The White House is very proud of its Race to the Top education program but should remember that pride goeth before a fall in educational standards. “U.S. Secretary of Education Arne Duncan announced today that 10 applicants have won grants in the second phase of the Race to the Top competition,” the White House revealed on Tuesday. “Along with Phase 1 winners Delaware and Tennessee, 11 states and the District of Columbia have now been awarded money in the Obama administration’s groundbreaking education reform program that will directly impact 13.6 million students and 980,000 teachers in 25,000 schools.
“The 10 winning Phase 2 applications in alphabetical order are: the District of Columbia, Florida, Georgia, Hawaii, Maryland, Massachusetts, New York, North Carolina, Ohio, and Rhode Island.” For his part, Frederick Hess, the education specialist at the American Enterprise Institute is somewhat less than impressed.
“Successful bureaucracy-busting measures tend to be cut-and-dry—states either do or don’t enact a specific reform—yet, the core of the Race to the Top program is about promising to do things,” he stated. “It’s good to see states like Rhode Island, Florida, Massachusetts, and DC recognized for their efforts.”

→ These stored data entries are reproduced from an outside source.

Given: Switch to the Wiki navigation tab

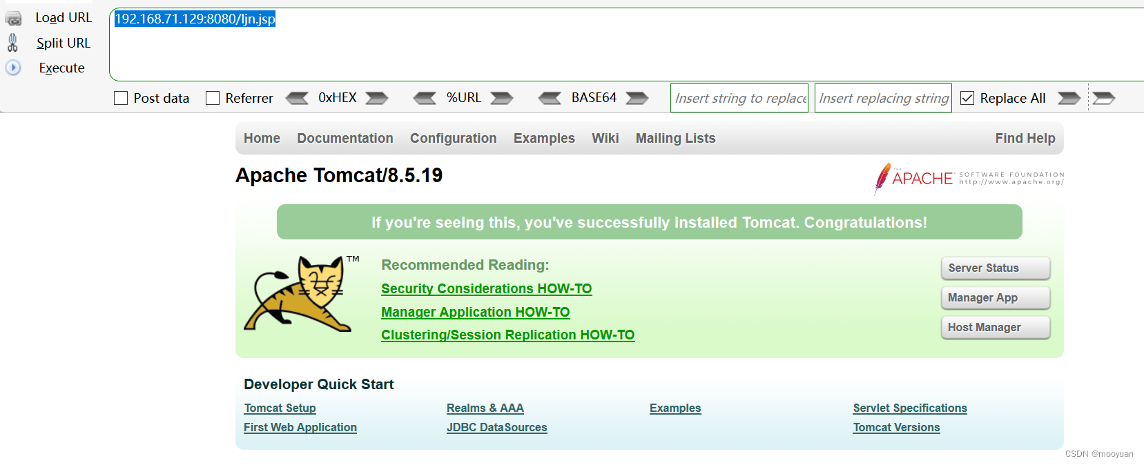Looking at the screenshot, I should [x=605, y=138].
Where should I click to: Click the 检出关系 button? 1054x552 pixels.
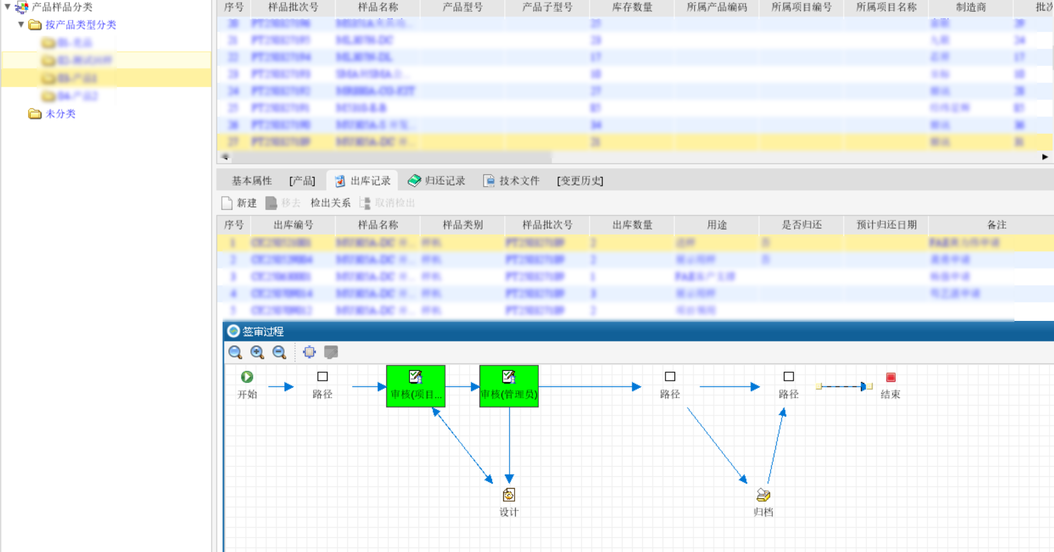pyautogui.click(x=330, y=203)
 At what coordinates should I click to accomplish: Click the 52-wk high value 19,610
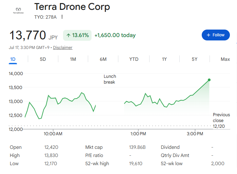click(136, 163)
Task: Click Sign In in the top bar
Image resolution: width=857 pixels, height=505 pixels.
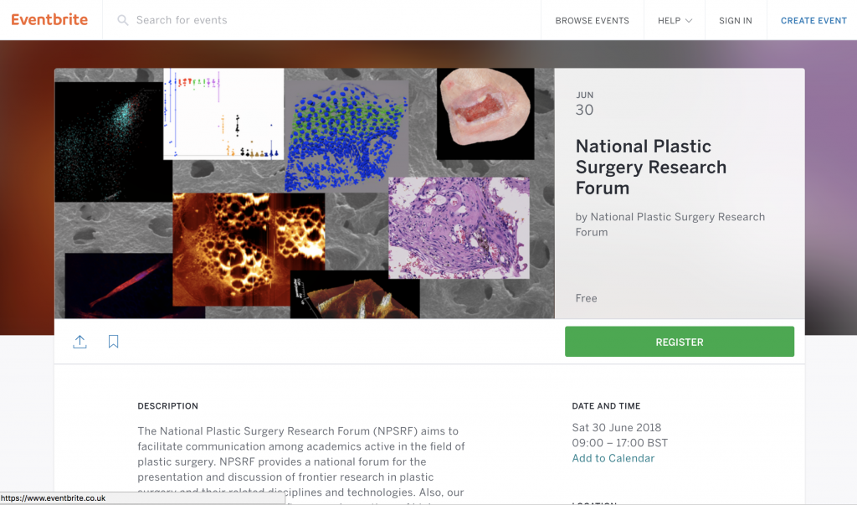Action: [735, 20]
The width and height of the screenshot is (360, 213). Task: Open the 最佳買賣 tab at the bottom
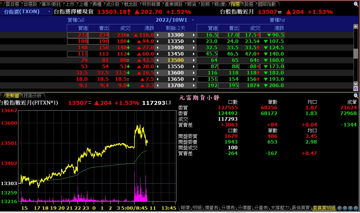click(x=300, y=208)
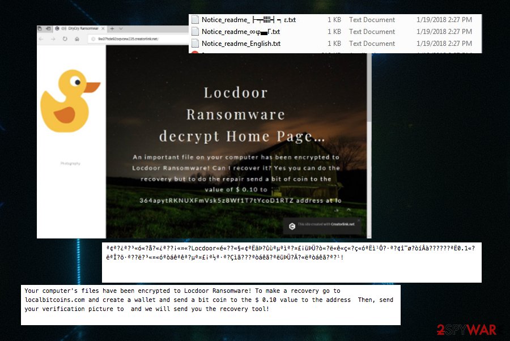Select the DryCry Ransomware browser tab
This screenshot has height=341, width=510.
(x=83, y=28)
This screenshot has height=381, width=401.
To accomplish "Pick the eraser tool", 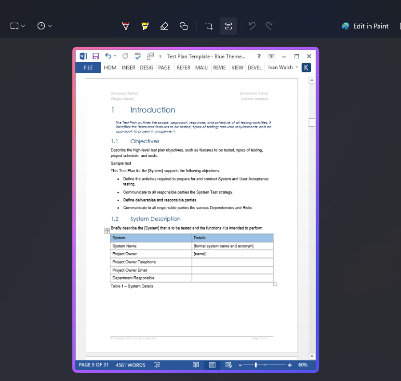I will coord(164,26).
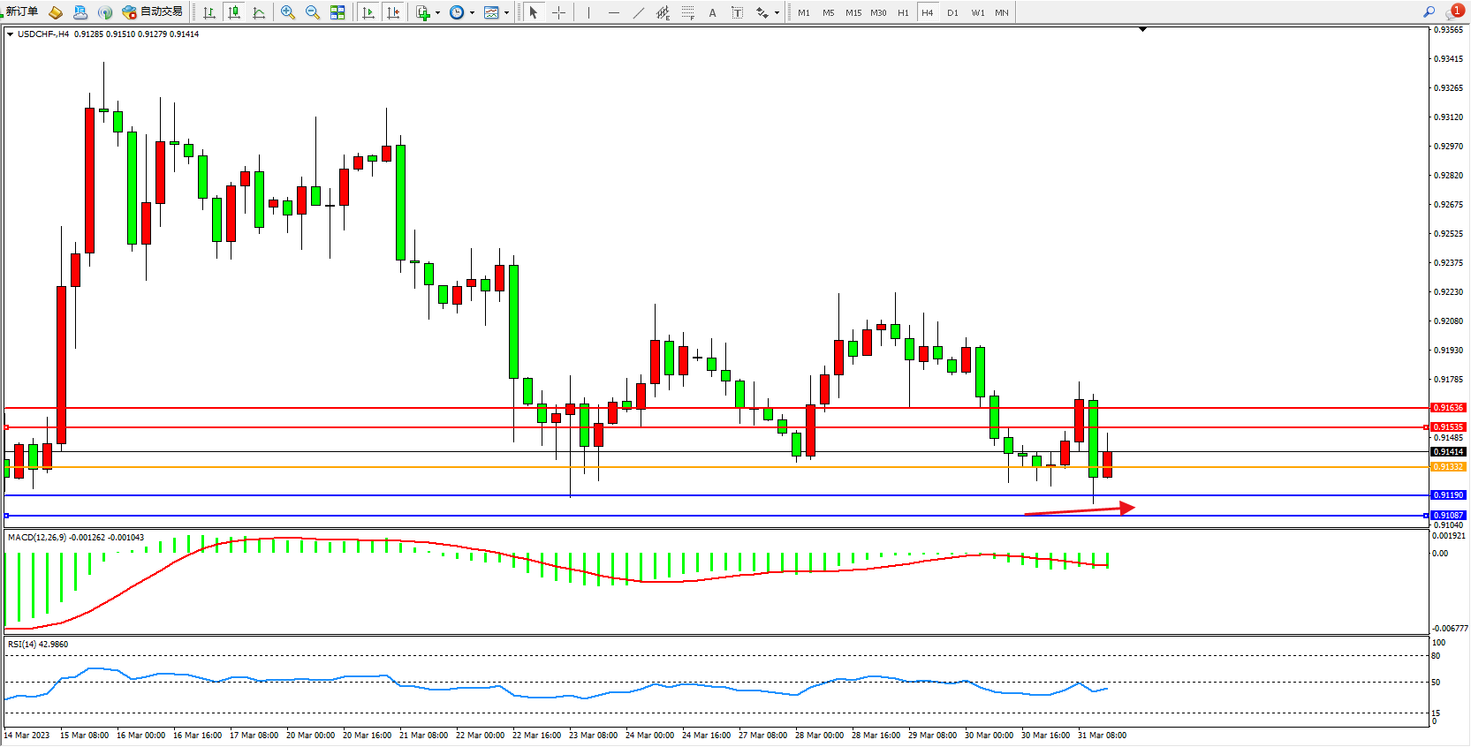Select the crosshair tool

[558, 12]
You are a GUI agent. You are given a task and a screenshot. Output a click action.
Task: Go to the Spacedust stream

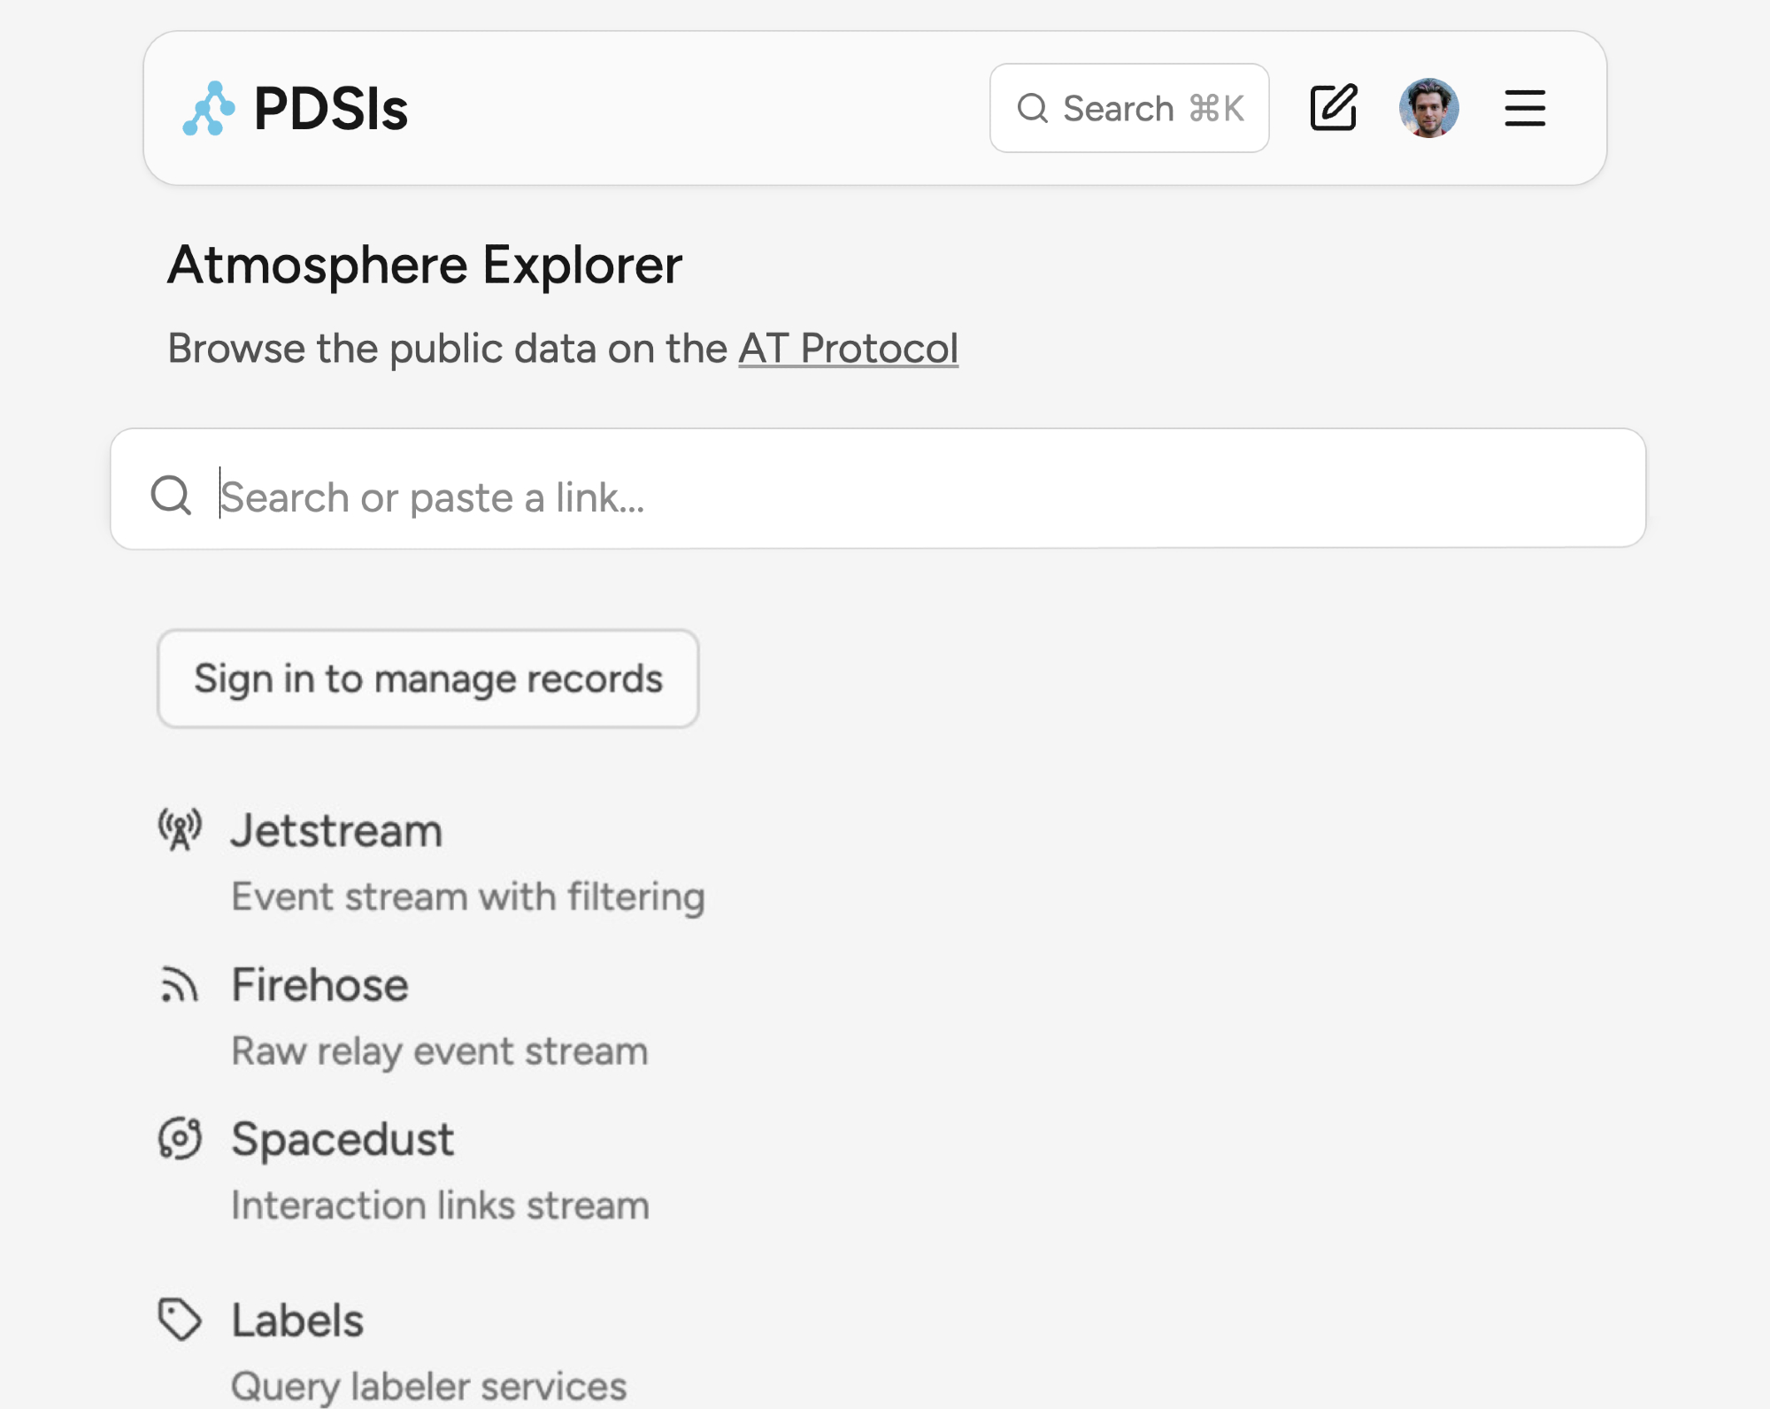click(x=342, y=1139)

“But I am shocked that Louisiana and Colorado are not included among the winners.” Hess taught high school in Louisiana.
Montgomery County, Maryland, though, may have a golden opportunity to enact tangible education reforms. Their schools superintendent, Jerry Weast, just resigned.
“Residents have witnessed a near doubling of the schools’ budget over Weast’s tenure, to about $2.2 billion today, from just over $1 billion when he came on in 1999,” Leah Fabel reported in The Washington Examiner on August 25, 2010. “The money has gone largely to salaries for a growing teacher force and an expanded central office, as Weast directed a greater share of resources to lower-performing schools.”
“Achievement has not kept pace.” Gee, where have we heard that before?
Malcolm A. Kline is the Executive Director of Accuracy in Academia.